Skipping any pictures, repeat exactly and only the lines from the one that holds "Task: Toggle the" to the last line of the material, both included.
Content starts
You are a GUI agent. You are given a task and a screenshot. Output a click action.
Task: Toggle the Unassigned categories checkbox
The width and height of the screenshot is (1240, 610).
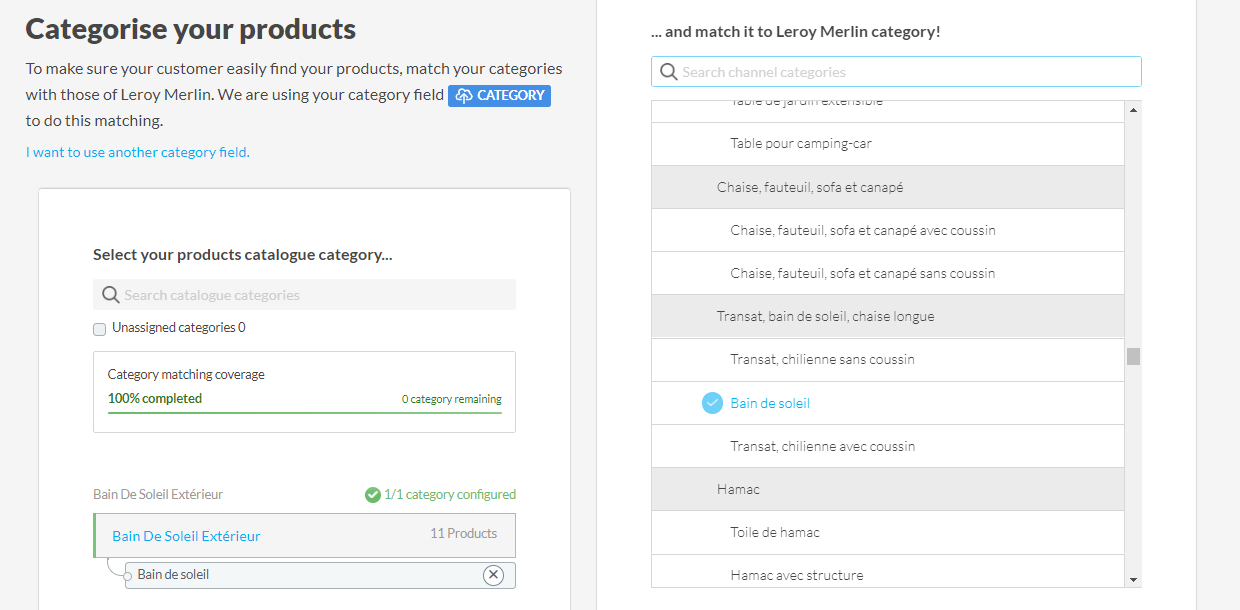click(x=99, y=329)
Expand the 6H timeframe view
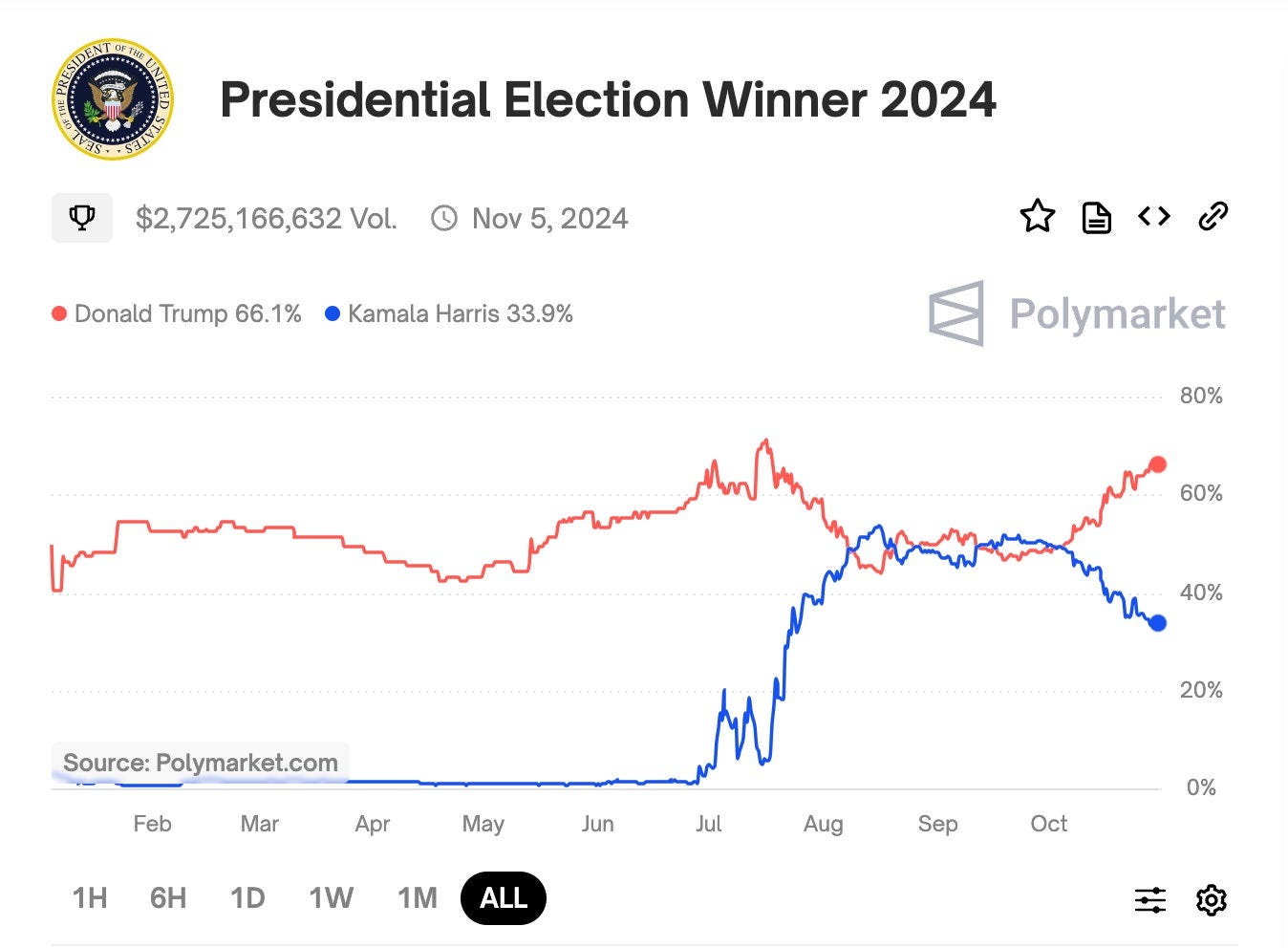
Content ends
▶ [REPLY TO THE TASK]:
Task: Toggle the Unassigned categories checkbox
The width and height of the screenshot is (1240, 610).
click(x=99, y=329)
Expand the 6H timeframe view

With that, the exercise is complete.